What parents need to know
Parents Need to Know
Parents need to know that this movie isn't for kids. Violent in content and form, it features murders by a variety of means (shootings, explosions, knifings, bare-hands and martial-artsy assaults). Its look is grainy and harsh, and its editing is very fast and aggressive, matching the storyline. Characters drink, do hallucinogenic drugs (resulting in a scene in van and then, after it crashes, in a desert), and smoke, lots. The film features a lap dance by Domino, and shots of her bottom "crack" under low-rise jeans, ogled by tattooed bounty hunters at a meeting.
What's the story?
DOMINO tells the story of the model, daughter of movie star Laurence Harvey, bounty hunter, and drug addict who was found dead of an overdose in her L.A. apartment in 1995. The film opens with Domino (Keira Knightley) -- in her present, bloodied, sultry, and chain-smoking -- as she explains her part in an armored truck robbery to FBI Agent Taryn Miles (Lucy Liu). She reveals rejecting her fashion model mother's (Jacqueline Bissett) "90210 world," and, following her expulsion from college, she pursues bounty hunting, teaming up with veteran Ed Moseby (Mickey Rourke), psycho killer Choco (Ed Ramirez), and an Afghani explosives expert (Rizwan Abbasi). She proves her worth by stopping a shootout with a gang by lap-dancing the leader. Subsequent successes lead to a reality show, "The Bounty Squad," but things go very wrong while they're on a job for Claremont Williams III (Delroy Lindo). Suffice it to say that stuff blows up and the TV camera indicts you for watching. It's not news, but it is hectic, sensational, and true enough.
Is it any good?
This is a brutal, lurid, and romantic take on Domino's life. It's also a compelling film in its structure and challenge to conventions. But it's not suitable for children and will trouble some adults. The movie comes hard and fast, a two-hour assault of broken bodies, harsh lights, gun blasts, and tabloidy effects structured as a jaunty, uneven flashback. Domino is not interested in legalities, facts, or justice. While its focus is surely erratic, it might be best described as a reflection on media's exploitative chronicling of crashes between the filthy rich and the dirty underclass.

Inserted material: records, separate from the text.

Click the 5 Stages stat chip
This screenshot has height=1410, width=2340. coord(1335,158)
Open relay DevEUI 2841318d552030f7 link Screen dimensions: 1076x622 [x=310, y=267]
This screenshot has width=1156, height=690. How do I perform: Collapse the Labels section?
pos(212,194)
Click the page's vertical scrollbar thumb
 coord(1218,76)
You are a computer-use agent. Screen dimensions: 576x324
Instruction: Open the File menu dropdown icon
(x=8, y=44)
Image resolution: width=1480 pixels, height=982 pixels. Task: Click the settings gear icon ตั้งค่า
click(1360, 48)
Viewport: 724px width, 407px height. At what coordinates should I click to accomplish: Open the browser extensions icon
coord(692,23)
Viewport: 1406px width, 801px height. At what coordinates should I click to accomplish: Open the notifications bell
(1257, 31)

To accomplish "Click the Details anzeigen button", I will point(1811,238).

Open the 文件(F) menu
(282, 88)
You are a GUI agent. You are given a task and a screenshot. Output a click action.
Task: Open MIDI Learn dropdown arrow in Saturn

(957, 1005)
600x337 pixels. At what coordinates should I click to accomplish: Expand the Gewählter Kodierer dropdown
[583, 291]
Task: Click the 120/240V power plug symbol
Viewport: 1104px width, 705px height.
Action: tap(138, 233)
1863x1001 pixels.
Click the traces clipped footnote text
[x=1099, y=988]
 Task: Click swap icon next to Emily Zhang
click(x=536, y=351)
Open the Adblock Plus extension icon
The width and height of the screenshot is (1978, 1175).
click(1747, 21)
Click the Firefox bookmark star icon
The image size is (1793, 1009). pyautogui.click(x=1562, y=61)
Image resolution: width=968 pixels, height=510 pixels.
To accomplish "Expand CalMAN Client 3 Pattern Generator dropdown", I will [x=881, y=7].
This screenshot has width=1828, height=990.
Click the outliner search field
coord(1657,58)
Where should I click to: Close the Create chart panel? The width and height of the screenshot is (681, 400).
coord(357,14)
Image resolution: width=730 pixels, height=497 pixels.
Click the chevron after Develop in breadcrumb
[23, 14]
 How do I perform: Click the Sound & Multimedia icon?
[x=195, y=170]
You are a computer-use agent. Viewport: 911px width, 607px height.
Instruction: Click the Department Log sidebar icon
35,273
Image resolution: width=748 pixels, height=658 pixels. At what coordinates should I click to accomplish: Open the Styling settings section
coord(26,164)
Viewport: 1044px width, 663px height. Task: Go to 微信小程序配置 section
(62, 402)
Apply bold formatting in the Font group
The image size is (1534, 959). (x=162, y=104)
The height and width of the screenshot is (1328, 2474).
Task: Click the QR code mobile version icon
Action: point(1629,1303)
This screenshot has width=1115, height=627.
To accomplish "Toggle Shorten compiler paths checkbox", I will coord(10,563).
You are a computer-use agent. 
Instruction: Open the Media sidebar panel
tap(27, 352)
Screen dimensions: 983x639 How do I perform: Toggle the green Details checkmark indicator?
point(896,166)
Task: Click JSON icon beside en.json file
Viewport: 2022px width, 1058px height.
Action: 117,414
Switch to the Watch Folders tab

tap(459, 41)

When she appears at the very end of Tony Scott's raucous film, her shaved head, pale complexion, and large eyes hardly match the movie's version of Domino, perfectly coiffed, extravagantly made-up, and gorgeous, in the person of Keira Knightley. Even as it grants the film an unearned weight, this last portrait, brief and haunting, also underlines the movie's point: show biz kills.
Families can talk about...
Families can talk about the familial relationships that develop in the film. As Domino rejects her fashion model mother (and continues to mourn the death of her father), she finds a second supportive unit in the bounty hunters. How does the movie suggest that Domino, for all the difficulties of her life as a bounty hunter, finds a perverse peace and sense of understanding among these rough types? How does the movie use the framing device -- the interview with the FBI agent -- to provide Domino's point of view? Is this an effective device, given the harrowing chaos of the story she tells?